Himalayan salt: Again, used in some cooking. I alternate between rock salt and himalayan salt.
Black lava salt: This is a sea salt from Hawaii that is infused with activated charcoal, therefore has detoxifying effect. I use it on roast vegetables and roast meat. Bought from Mountain Rose Herbs.
Cumin: In red lentil soup, mujaddara (lentil & rice dish), Moroccan inspired stews.
Sumac: In frittata, omelette and meat balls.
Red lentil: I frequently make a quick & simple red lentil soup with a combination of  carrots and onions, as well as some turmeric, cinnamon and cumin.
Bottom Shelf
Coriander seeds: I actually don’t use this so much, but it happens to be there. I sometimes use it in Indian cooking or when I marinate chicken with a combination of other spices.
Sesame seeds: If we were still eating wheat at the moment, I would be using this on Turkish börek (along with nigella seeds and flax seed) but since we are not… I just use it to crust baked fish at times or toast and add to sautéed dark leafy greens or stir-fries.
Fenugreek seeds: Simmer to make tea or sprout and eat sparingly. In my experience it really does help stimulate milk production (galactagogue).
Aniseed: Aids in digestion. I like the sweet taste it imparts to tea. Also a galactagogue.
Elderflower: In combination with peppermint, it’s a good remedy for cold. I don’t use it just during colds though and it’s a common addition to my herbal tea.
Nutmeg: Grated and added to food like minced meat, Jerusalem artichoke soup, pumpkin soup.
Red chili flakes: Goes onto soups, frittata, stir-fry, stews. Whatever that needs a kick of flavor.
Chlorella: A single celled algae, in powder form. Very strong algae flavor. This has a cracked outer cell wall to ensure better assimilation by the body. I like to add some to my salad.

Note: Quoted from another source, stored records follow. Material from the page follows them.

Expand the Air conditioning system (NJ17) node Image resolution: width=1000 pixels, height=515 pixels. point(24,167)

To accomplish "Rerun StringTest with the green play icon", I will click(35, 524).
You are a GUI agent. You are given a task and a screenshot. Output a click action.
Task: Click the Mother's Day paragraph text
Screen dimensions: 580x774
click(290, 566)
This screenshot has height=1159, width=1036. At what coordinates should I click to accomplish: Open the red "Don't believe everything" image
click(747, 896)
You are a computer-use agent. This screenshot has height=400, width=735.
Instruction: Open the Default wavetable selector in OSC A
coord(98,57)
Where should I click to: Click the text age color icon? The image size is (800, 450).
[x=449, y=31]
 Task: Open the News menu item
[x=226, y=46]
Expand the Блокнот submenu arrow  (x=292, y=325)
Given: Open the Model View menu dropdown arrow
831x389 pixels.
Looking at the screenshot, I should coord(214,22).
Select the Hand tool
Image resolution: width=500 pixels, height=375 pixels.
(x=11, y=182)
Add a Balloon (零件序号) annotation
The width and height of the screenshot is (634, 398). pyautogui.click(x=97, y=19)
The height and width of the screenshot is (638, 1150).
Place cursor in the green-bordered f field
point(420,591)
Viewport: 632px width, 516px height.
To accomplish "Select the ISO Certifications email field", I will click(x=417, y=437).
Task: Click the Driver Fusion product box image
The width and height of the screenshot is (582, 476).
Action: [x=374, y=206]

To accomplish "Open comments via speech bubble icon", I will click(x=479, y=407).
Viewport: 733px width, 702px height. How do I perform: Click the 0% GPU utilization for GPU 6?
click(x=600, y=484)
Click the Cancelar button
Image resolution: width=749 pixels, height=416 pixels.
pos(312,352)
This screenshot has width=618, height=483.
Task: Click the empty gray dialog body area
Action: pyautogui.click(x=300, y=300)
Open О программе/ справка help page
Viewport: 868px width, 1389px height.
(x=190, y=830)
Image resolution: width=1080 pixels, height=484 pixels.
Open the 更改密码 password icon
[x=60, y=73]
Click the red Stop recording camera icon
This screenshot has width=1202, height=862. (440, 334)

Marshmallow root: In powder form, I use marshmallow root to soothe sore throat. I usually add it to honey along with some ginger and/or cinnamon and take a teaspoon few times throughout the day.
Hot chocolate mix: Roasted cacao powder, astragalus root powder, shatavari root powder. I’ll usually mix this powder with a little bit of water and milk (either cow or coconut) as it heats and use grape molasses as sweetener. I would use maple syrup too but I don’t have frequent access to that in Istanbul. I do find it in stores in Cyprus so whenever I am visiting I stock up a bottle or two. (Or from the US when visiting).
Of course these are not my only most used ingredients. I don’t have to mention olive oil, coconut oil, apple cider vinegar… We use A LOT of honey. A lot of tahini. But I had to focus on one (rather messy) location and this was it.
What are your most frequently used pantry ingredients?